DIRECTIONS
In the records below, the lines between the one holding "This screenshot has height=272, width=554." and the one holding "This screenshot has width=343, height=205.", inclusive, are to be transcribed exactly; no pictures are to be included.

EXERCISE DATA
■ ■ ■ ■ ■
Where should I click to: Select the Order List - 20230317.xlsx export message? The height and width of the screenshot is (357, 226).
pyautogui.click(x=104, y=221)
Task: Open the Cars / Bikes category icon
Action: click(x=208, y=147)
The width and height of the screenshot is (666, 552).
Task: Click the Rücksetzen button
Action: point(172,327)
■ ■ ■ ■ ■
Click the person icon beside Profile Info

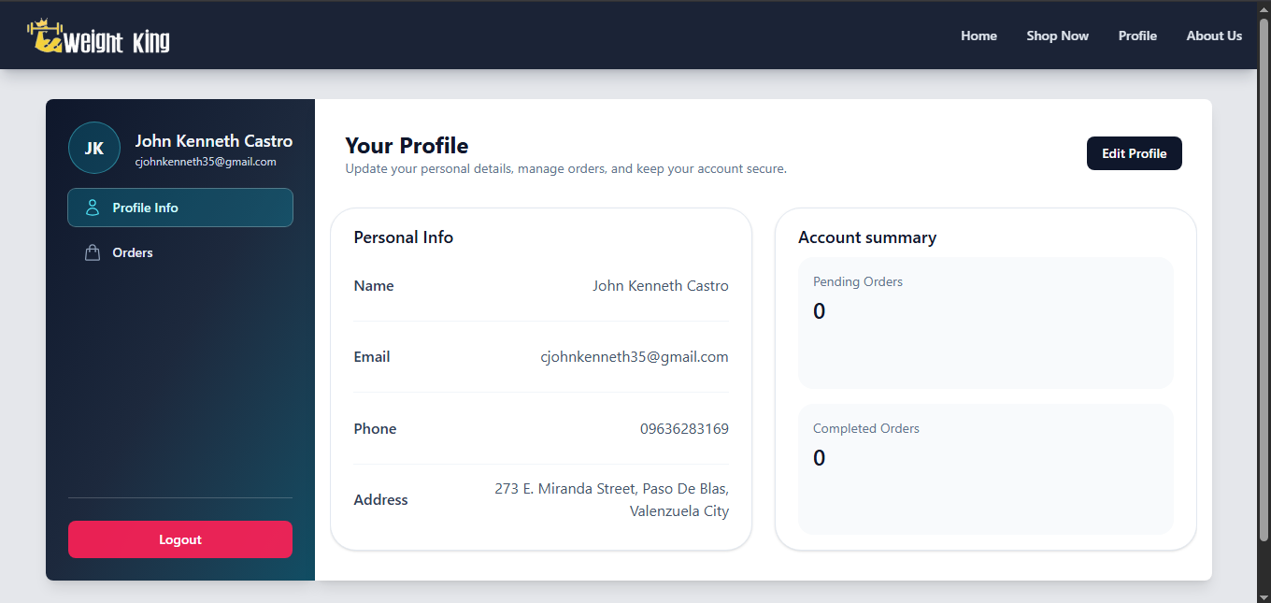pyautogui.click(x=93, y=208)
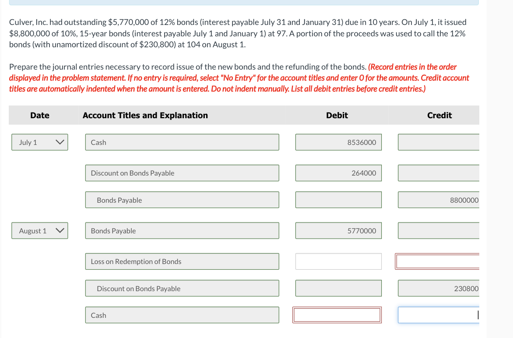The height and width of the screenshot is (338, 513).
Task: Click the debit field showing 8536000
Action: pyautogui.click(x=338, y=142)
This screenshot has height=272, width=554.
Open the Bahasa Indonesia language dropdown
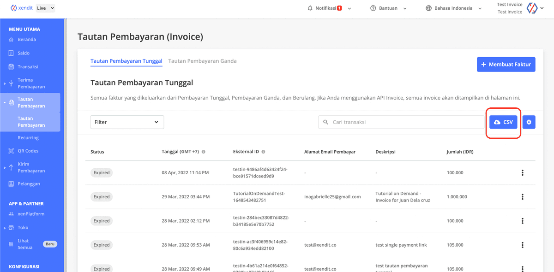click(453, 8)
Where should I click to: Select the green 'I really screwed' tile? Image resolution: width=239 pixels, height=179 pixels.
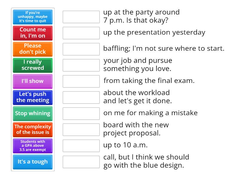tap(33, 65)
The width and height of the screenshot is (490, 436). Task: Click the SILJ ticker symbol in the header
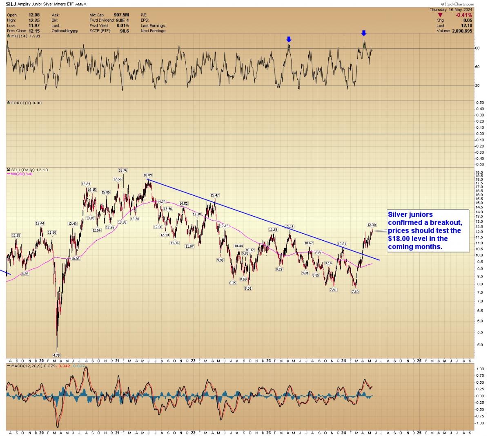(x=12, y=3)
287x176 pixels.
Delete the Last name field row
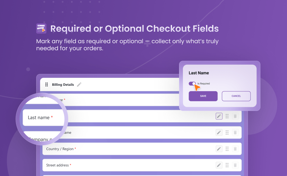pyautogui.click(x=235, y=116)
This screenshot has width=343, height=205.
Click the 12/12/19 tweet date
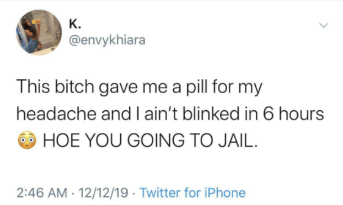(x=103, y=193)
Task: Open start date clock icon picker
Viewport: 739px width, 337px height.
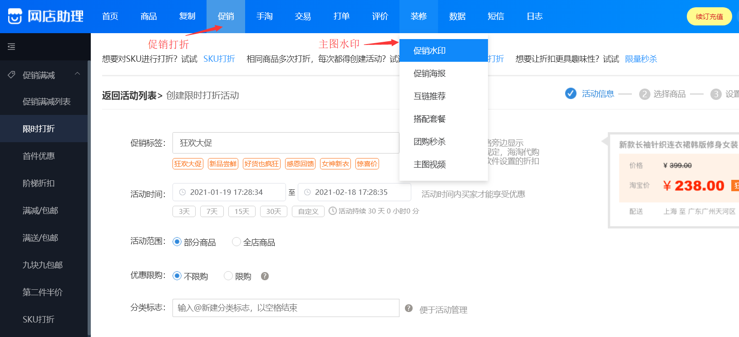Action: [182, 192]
■ ■ ■ ■ ■
SOLUTION TO THE EXERCISE
This screenshot has height=272, width=554.
Open the Bahasa Indonesia language dropdown
click(453, 8)
Where should I click to: Select the green 'I really screwed' tile? Image resolution: width=239 pixels, height=179 pixels.
tap(33, 65)
The width and height of the screenshot is (490, 436). Task: Click the SILJ ticker symbol in the header
(x=12, y=3)
287x176 pixels.
Delete the Last name field row
pyautogui.click(x=235, y=116)
This screenshot has width=343, height=205.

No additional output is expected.